El amor que permite la convivencia pacífica es el centro del mensaje cristiano. Y el amor es opuesto a la violencia, a la imposición, a la guerra.
En nuestros tiempos, en los años posteriores a la II Guerra Mundial, el mundo bajo el liderato de los Estados Unidos buscó construir un entramado de relaciones internacionales que propiciaran la paz y la convivencia entre las naciones basada en normas prestablecidas que limitaran el uso unilateral del poder. Se dio una institucionalidad internacional y un conjunto de normas y tribunales de derecho internacional que propiciaron el respeto a la soberanía territorial y a los derechos humanos.
Claro que como toda creación humana es una creación defectuosa, y claro que los poderes hegemónicos en ocasiones abusaron de su fuerza y quebrantaron las nuevas normativas.
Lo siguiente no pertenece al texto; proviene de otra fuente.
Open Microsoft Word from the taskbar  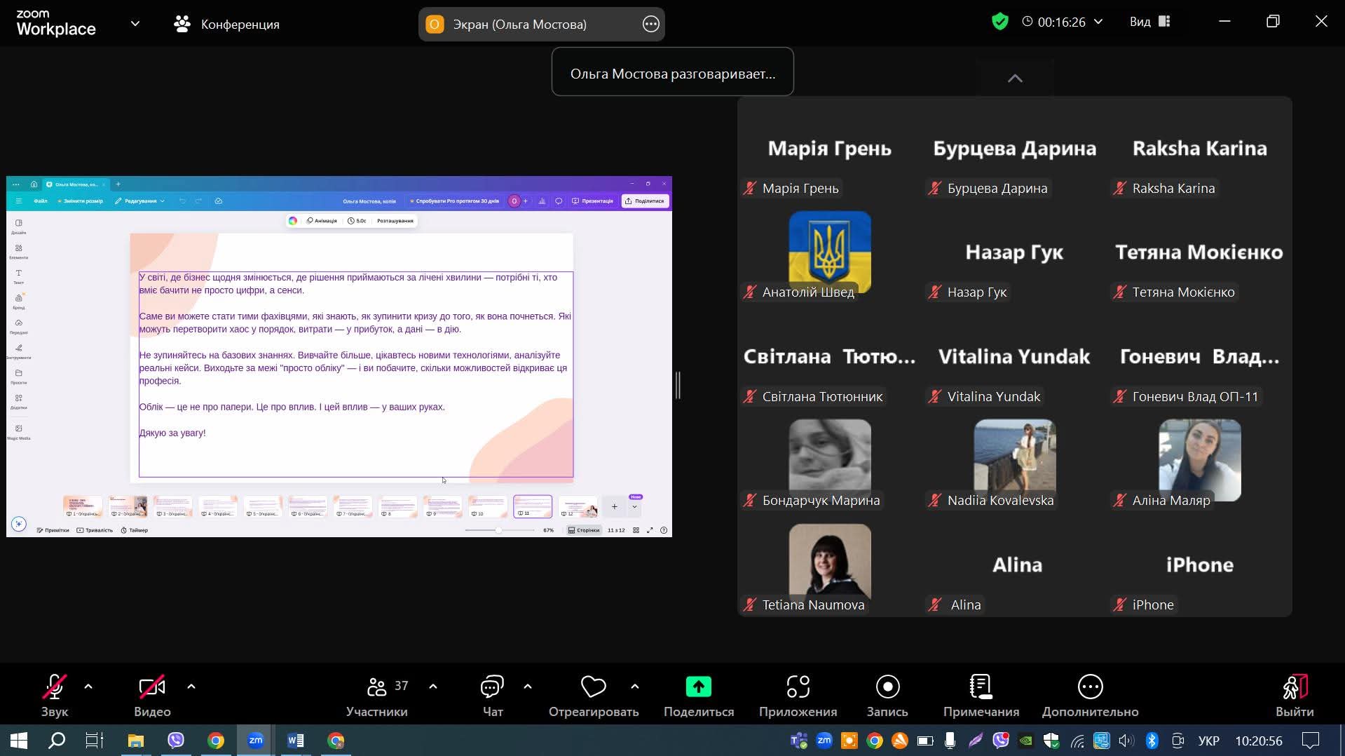[296, 741]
Y que también naciones menos poderosas produjeron episodios de crueldad inhumana.
Pero la humanidad vivió años más pacíficos que durante la mayor parte de su historia.
La Iglesia Católica compartió la vocación por esa nueva institucionalidad.
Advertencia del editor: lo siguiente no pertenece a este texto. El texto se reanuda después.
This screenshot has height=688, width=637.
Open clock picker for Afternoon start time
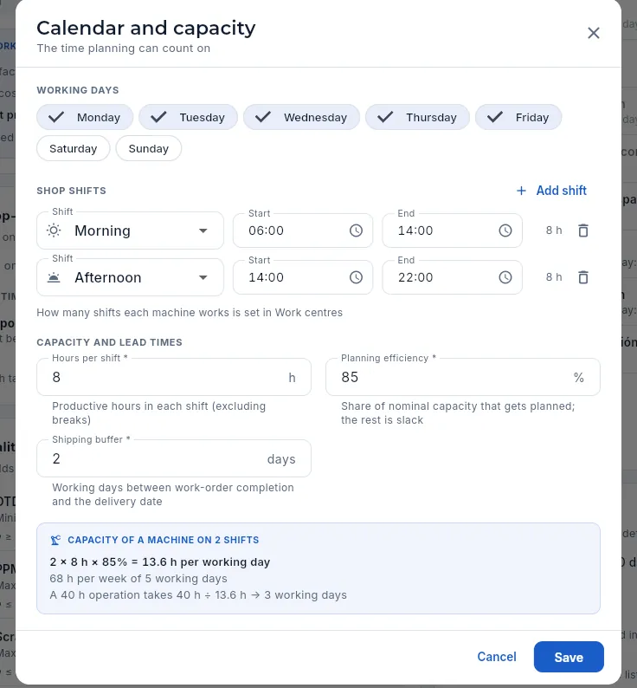tap(356, 277)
El 1º de enero de este año tuvo lugar la quincuagésima novena Jornada para la Paz. Estas Jornadas fueron establecidas por el Papa San Paulo VI para que cada año “se repitiese como presagio y como promesa”. No como una visión exclusiva católica, sino que “querría encontrar la adhesión de todos los amigos de la Paz como si fuese iniciativa suya propia”.
Nos indicó entonces el Santo Papa Paulo VI la necesidad de “defender la paz frente a los peligros que siempre la amenazan: el peligro de la supervivencia de los egoísmos en las relaciones entre naciones; el peligro de las violencias a que algunos pueblos pueden dejarse arrastrar…; el peligro …del recurso a los terribles armamentos…; el peligro de creer que controversias internacionales no se pueden resolver por los caminos de la razón…”
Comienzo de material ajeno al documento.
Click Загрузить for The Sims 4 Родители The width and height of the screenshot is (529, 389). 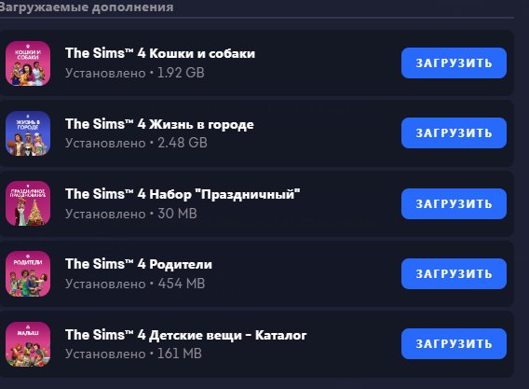point(454,273)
La vocación del papado por la paz persiste desde los albores del cristianismo -a pesar de que la humana conducción de la Iglesia haya violentado su vocación a la paz con episodios históricos en que usó su poder terrenal para hacer la guerra- y esa vocación de la Iglesia es también la vocación personal del Papa León XIV.
Lo demostró desde su primer saludo recién electo Papa: “¡La paz esté con todos ustedes! Queridos hermanos y hermanas, este es el primer saludo de Cristo resucitado, el Buen Pastor, que ha dado la vida por la grey de Dios. También yo quisiera que este saludo de paz entrara en sus corazones, llegara a sus familias, a todas las personas, dondequiera que estén, a todos los pueblos, a toda la tierra. ¡La paz esté con ustedes”
El Papa León XIV denominó su mensaje para el Dia de la Paz de este año: “La paz esté con todos ustedes: hacia una paz “desarmada y desarmante”. Y lo inició con el saludo del Señor Jesús a sus apóstoles.
Por eso no es de extrañar que ante las guerras que convulsionan nuestros días el Papa León XIV clame por la paz.
Lo ha vuelto a hacer en su viaje a África en la visita a Camerún donde alabó y celebró con cristianos y musulmanes la unión para promover la paz y el entendimiento entre estas religiones. En Camerún el papa León nos recordó: “No hay que inventar la paz, hay que acogerla asumiendo al prójimo como nuestro hermano y como nuestra hermana. Nadie elige a sus hermanos y hermanas: ¡solo tenemos que aceptarnos unos a otros! Somos una sola familia y habitamos la misma casa …” y clamó: “Caminemos juntos, en el amor, buscando siempre la paz”.
Ni las fallas humanas, ni la necesidad de evitar la guerra y de controlar a los delincuentes personales y a los gobiernos que irrespetan la normativa internacional que defiende los derechos de naciones y personas, nada de eso es razón para negar al Papa y a las personas de buena voluntad predicar el amor y la paz. La conversión personal de cada persona al amor como control del egoísmo, a la paz como control de la violencia, promueve la paz y la felicidad de todos.